I just think it is the sweetest thing.
We finally ended up in the square where the Pantheon is and we decided to have lunch. We took advantage of the 12 special! One glass of wine, or a glass of beer, one piece of bruschetta and one pasta dish or margherita pizza. I had white wine and Olio e Aglio (oil and garlic pasta). It was delicious, exactly what I wanted. Mom had a beer and a Canneloni. She enjoyed it as well. The service was good too, they fixed our wobbly table!

Afterwards we went to the Pantheon where I discovered the 22 holes they have drilled in the ground to drain the floor when it rains (if you don't know it the Pantheon has an opening at the top of the dome. I found the space to be extremely beautiful and moving so I enjoyed our visit immensely.

Then we took our time getting back to the hotel by way of several shops (although we didn't do too much shopping). When we were walking to dinner we stumbled upon what I think was the best art find of my trip so far. It was a site-specific public installation that is put out every morning, and taken down every night, and then all of the parts are re-made and put up the next morning. I am sad that I didn't think to take photos of each of the pieces, but here is one of the pieces just so you can see what the work is like.

There was no artist or name attached to the work, but I left a 2 donation for the artist (in a box for donations.
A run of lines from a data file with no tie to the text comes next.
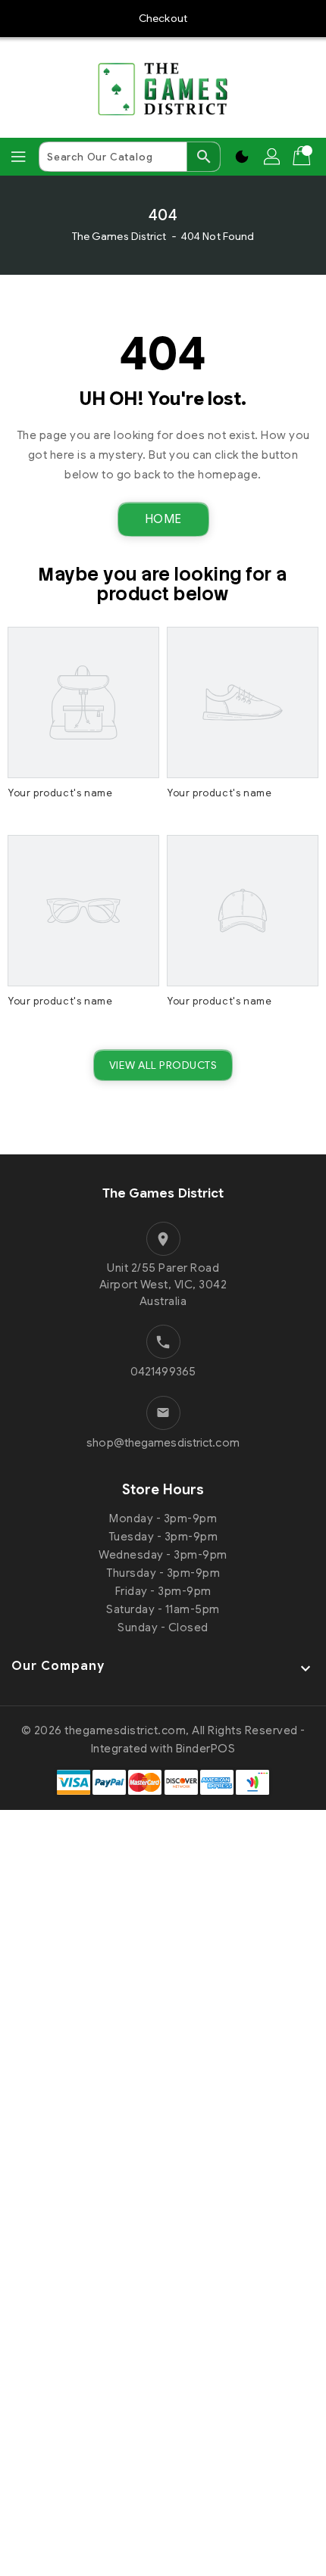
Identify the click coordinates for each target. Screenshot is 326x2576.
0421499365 (163, 1371)
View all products (163, 1065)
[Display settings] (242, 157)
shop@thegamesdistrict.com (163, 1443)
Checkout (163, 18)
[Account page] (273, 157)
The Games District (119, 236)
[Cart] (303, 157)
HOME (163, 519)
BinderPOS (206, 1748)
We ate dinner at Obika Roma (if you don't know Obika is a chain restaurant, there is one in LA, one in New York, one in Tokyo, a few in London, and the food is delicious. We had complementary glasses of very good prosecco (they have a voucher on their website).

And that was Rome!

Roma, Day #3

Monday

Today we started our day at the Colosseum! We decided to do a tour of the ancient things because neither of us are well versed in this type of architecture and history, so we thought it would be the best thing. Our tour guide was a woman from Italy and she was very knowledgable and funny. The nice thing about going on a guided tour is that you skip all of the lines and you see everything you want to see without getting lost or confused. The guidance works like this: everyone has a audio player and a headset in one ear, and then the group is on one channel so we all hear the same thing. All tour groups in Rome (and probably elsewhere) are the same. I think this is better than one person yelling at 30 people, things can get complicated.
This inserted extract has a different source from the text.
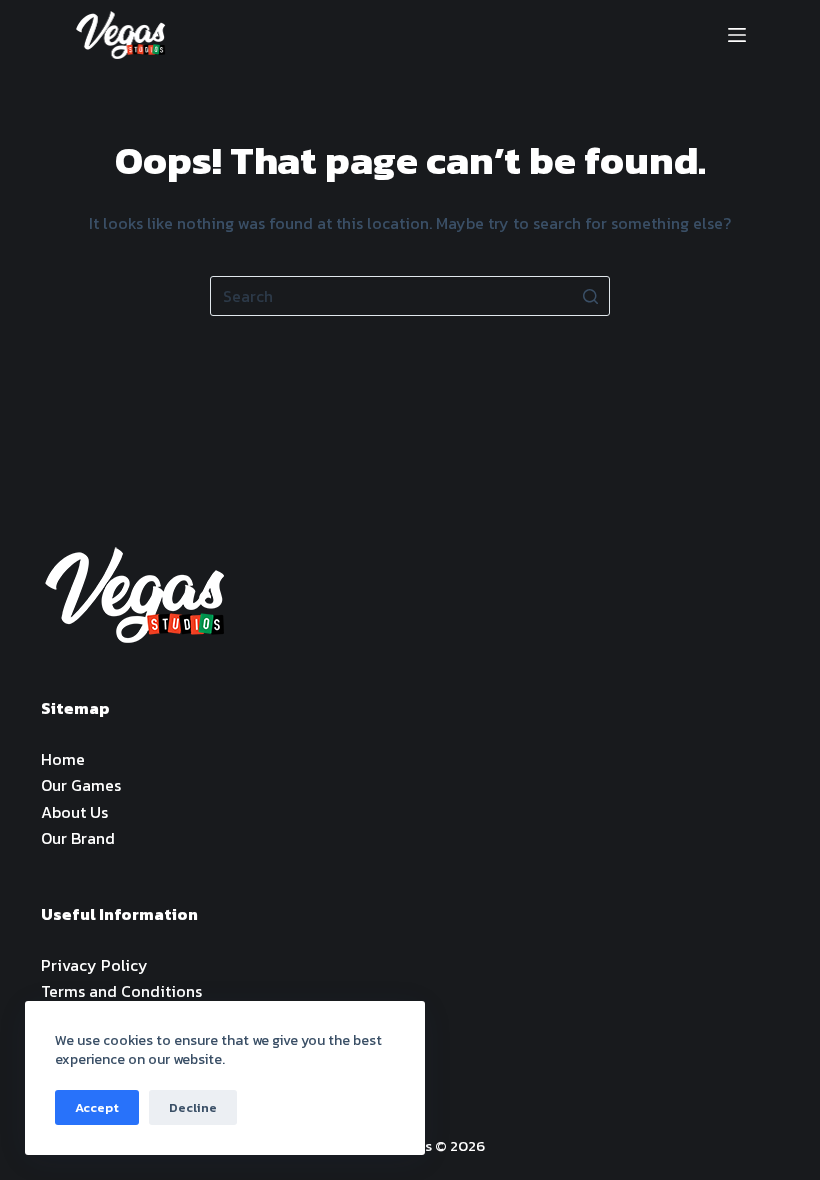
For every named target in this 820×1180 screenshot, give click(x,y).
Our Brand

So our tour consisted of the Colosseum, which looked like this in the morning:

Then we went to the Palatine Hill (where you can see the forum, and there are also some ruins up there, which looked like this:

And then we walked through the Forum, but by then we were so exhausted that the taking in of information was hard (also I've been having problems with my right leg), so those pictures looked like this:

As you can see, a lot of pictures, but not a lot of explanation. Rome was extremely hot and difficult because of that. But we had a great time.
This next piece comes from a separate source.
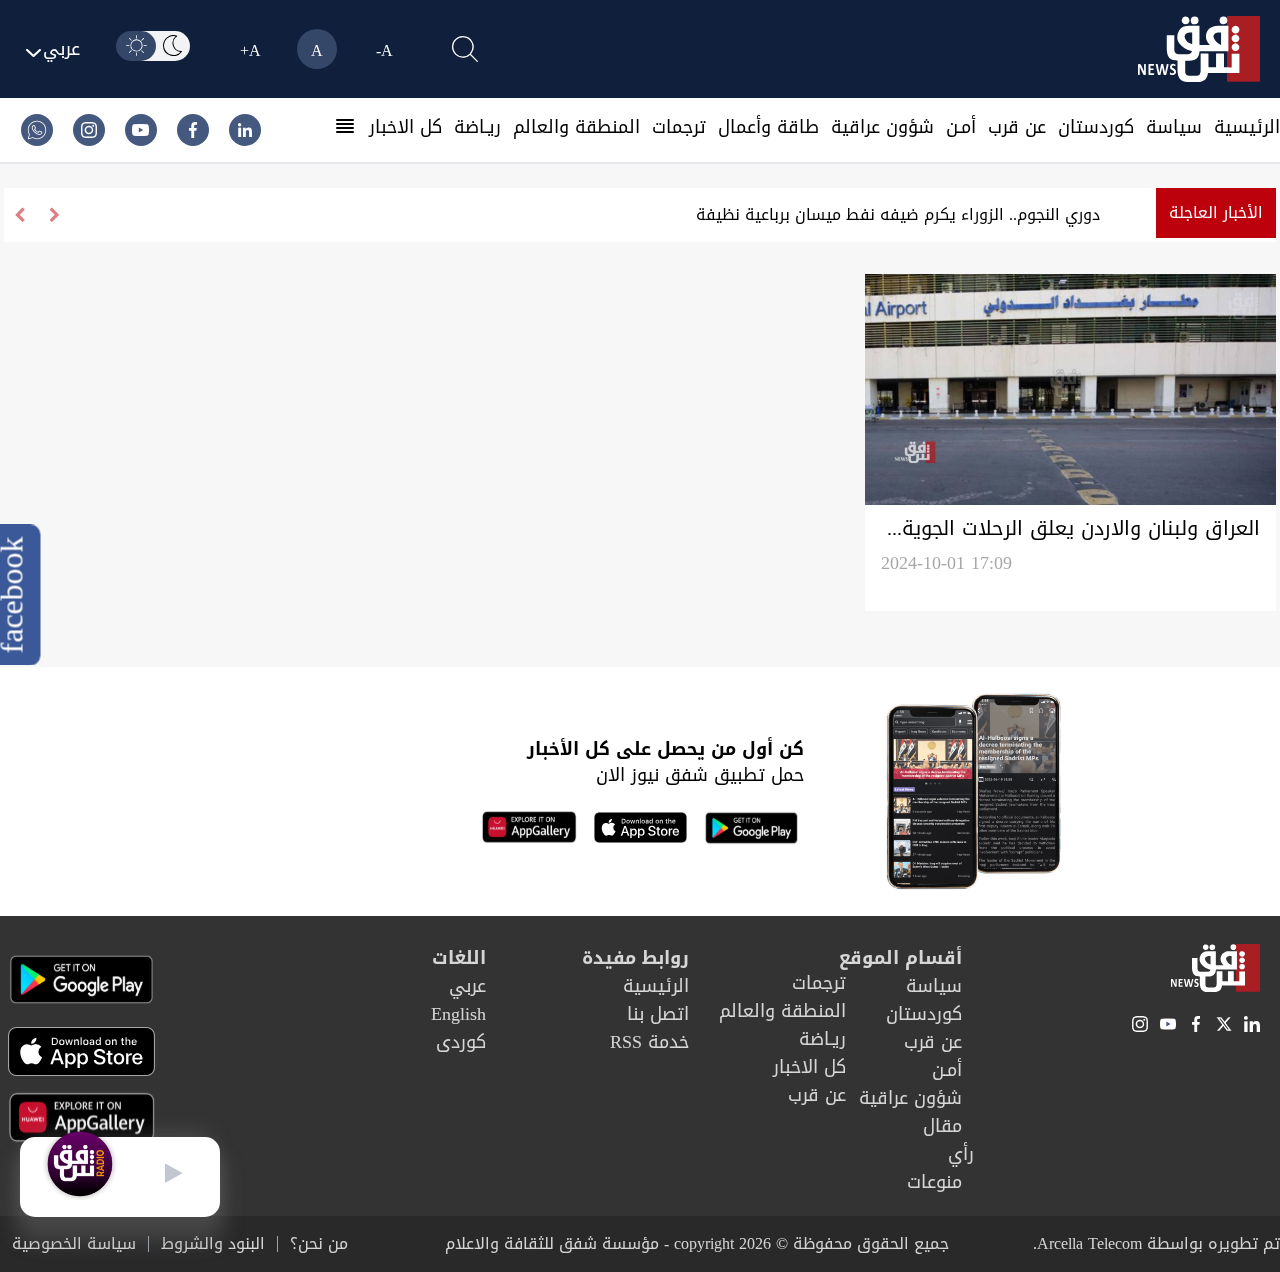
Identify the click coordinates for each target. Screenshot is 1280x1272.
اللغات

After our tour we went to the old Jewish Ghetto, which is still full of Jewish shops and Kosher restaurants. We were instructed to go there by a few people, most importantly my Aunt Tania who said we would have whole fried artichokes there that would be incredible. She, as always, was right. As was everyone else who recommended it so thank you!

Whole fried artichoke? Yes! YOU CAN EAT THE WHOLE THING!
We also had falafel and humus and some fried mozzarella things that weren't what we ordered but we ate them and enjoyed them.

After lunch we walked back to our hotel for a breather (I had been working on my paper still).
Then we went to dinner at the restaurant with 114 pasta sauce choices. Yes they were all different (some only slightly different, but it still counts in my book). I had bolognese and mom had shrimp with tomatoes and spinach or rocket, she enjoyed it. We also had a salad that would not stay on our forks, or get to our mouths, so we had a laugh about the slippery salad and I think the people next to us thought we were crazy.

Then we went to the Trevi fountain (because we were told to go at night) and it was really beautiful at night. I believe I had tears in my eyes. We threw pennies over our shoulders as we both want to return to Rome, and that was our night.

Note: Ginger and Cinnamon Gelato = amazing.